_PAGE TEXT_.
WORLD IN BRIEF
Sunday, August 1, 2004; Page A20
Polio Vaccines Resume in Nigeria After a State's 11-Month Boycott
TAKAI, Nigeria -- The governor of a heavily Muslim state in Nigeria poured drops of polio vaccine into babies' mouths Saturday, signaling the state's resumption of vaccinations after an 11-month ban threatened a global campaign to eradicate the disease.
U.N. officials expressed relief as health workers carried out a door-to-door vaccination campaign in the northern state of Kano, epicenter of a growing African outbreak of the potentially crippling disease.
The governor assured parents at a ceremony in the village of Takai the vaccines were harmless.
A dozen other African nations will be immunizing later in the year.
Nigeria has had nearly 400 cases of polio as of this week, -- 85 percent of the global total and four times the number recorded in the same period in 2003. One quarter of Nigeria's cases are in Kano.
• CARACAS, Venezuela -- A Venezuelan court has ordered the arrest of 59 dissident military officers accused of rebellion for taking part in protests against President Hugo Chavez nearly two years ago, the state news agency reported.
The arrest orders came after Chavez and government officials stepped up accusations that his opponents plan to use violence to disrupt an Aug. 15 recall referendum on his rule.
• BOGOTA, Colombia -- Colombian police arrested two suspected rebels carrying four grenades and pencil-drawn blueprints of the presidential palace and other government sites. The men, both 18, also had blueprints of the Congress building when arrested.
• ATH, Belgium -- The death toll from Belgium's worst industrial disaster in recent history rose to 16 and the number was expected to edge still higher as doctors struggled to save victims of the massive gas explosion.
Shocked by the ferocity of the blast, Belgians crowded into Red Cross offices to donate blood, trying to do anything they could to help the wounded.
• BERLIN -- Berlin's refurbished Olympic Stadium was reopened with festive ceremonies that Germans hope will give the arena first built for the 1936 Olympics a new image less burdened by its Nazi past.
Eager to exorcise the ghosts of Adolf Hitler and Nazi notions of Aryan supremacy, the federal government provided most of the $290 million it took to repair and modernize the 74,845-seat stadium in a major four-year overhaul. Officials said it was essential to face up to the stadium's history to come to terms with its past.
• WARSAW -- Chancellor Gerhard Schroeder on Sunday will become the first German head of state to attend Poland's annual commemorations of the failed 1944 Warsaw Uprising against Nazi occupation.
• KANDAHAR, Afghanistan -- Gunmen killed a local government leader and four of his bodyguards in an ambush in southern Afghanistan, and a mine injured three election workers.
• DHAKA, Bangladesh -- Flood-weakened riverbanks collapsed around villages, pushing the death toll from this season's monsoons in four South Asian countries above 1,500 and stranding more than 30 million people in homes and schools, along highways and atop mud embankments, officials said.

_RECORDS_.
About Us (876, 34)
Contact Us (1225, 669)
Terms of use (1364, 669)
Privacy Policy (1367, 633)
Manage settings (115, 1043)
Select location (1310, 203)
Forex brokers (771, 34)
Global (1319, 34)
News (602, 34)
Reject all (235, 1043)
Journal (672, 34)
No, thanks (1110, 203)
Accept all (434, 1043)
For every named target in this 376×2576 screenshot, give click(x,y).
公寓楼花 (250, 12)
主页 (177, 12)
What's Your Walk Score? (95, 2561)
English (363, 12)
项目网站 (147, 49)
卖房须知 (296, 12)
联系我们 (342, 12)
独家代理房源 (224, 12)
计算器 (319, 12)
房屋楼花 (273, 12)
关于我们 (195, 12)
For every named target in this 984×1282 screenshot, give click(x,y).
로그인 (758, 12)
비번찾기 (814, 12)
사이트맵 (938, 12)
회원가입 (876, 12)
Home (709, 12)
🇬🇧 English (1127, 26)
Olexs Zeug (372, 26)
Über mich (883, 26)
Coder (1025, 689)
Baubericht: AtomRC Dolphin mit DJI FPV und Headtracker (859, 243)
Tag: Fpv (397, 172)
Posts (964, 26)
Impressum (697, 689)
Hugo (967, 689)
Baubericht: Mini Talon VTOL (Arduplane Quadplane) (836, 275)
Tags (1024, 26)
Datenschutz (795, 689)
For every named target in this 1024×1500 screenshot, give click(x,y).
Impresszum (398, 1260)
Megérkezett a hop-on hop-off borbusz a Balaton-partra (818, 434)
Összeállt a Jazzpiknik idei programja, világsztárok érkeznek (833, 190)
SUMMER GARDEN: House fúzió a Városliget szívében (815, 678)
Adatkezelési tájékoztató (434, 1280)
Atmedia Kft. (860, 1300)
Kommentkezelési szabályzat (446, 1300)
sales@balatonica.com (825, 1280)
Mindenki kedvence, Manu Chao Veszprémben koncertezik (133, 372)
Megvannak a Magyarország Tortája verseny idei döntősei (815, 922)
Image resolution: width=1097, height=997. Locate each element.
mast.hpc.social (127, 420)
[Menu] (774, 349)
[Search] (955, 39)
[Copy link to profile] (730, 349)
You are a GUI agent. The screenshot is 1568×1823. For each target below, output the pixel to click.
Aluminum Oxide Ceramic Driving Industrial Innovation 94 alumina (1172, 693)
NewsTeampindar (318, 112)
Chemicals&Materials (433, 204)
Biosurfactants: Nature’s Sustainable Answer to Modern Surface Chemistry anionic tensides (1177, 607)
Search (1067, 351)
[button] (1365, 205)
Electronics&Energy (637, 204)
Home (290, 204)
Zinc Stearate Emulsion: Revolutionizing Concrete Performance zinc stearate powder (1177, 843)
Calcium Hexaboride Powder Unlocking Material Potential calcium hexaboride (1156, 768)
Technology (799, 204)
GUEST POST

_CHECK YOUR UNDERSTANDING_.
1. According to the news briefs, how many seats does Berlin's refurbished Olympic Stadium have?
2. Reproduce word for word the part of the news briefs that begins at the words "WORLD IN BRIEF" and stops after "eradicate the disease.".

_TASK-BY-TASK SOLUTIONS_.
1. 74,845 seats.

2.
WORLD IN BRIEF
Sunday, August 1, 2004; Page A20
Polio Vaccines Resume in Nigeria After a State's 11-Month Boycott
TAKAI, Nigeria -- The governor of a heavily Muslim state in Nigeria poured drops of polio vaccine into babies' mouths Saturday, signaling the state's resumption of vaccinations after an 11-month ban threatened a global campaign to eradicate the disease.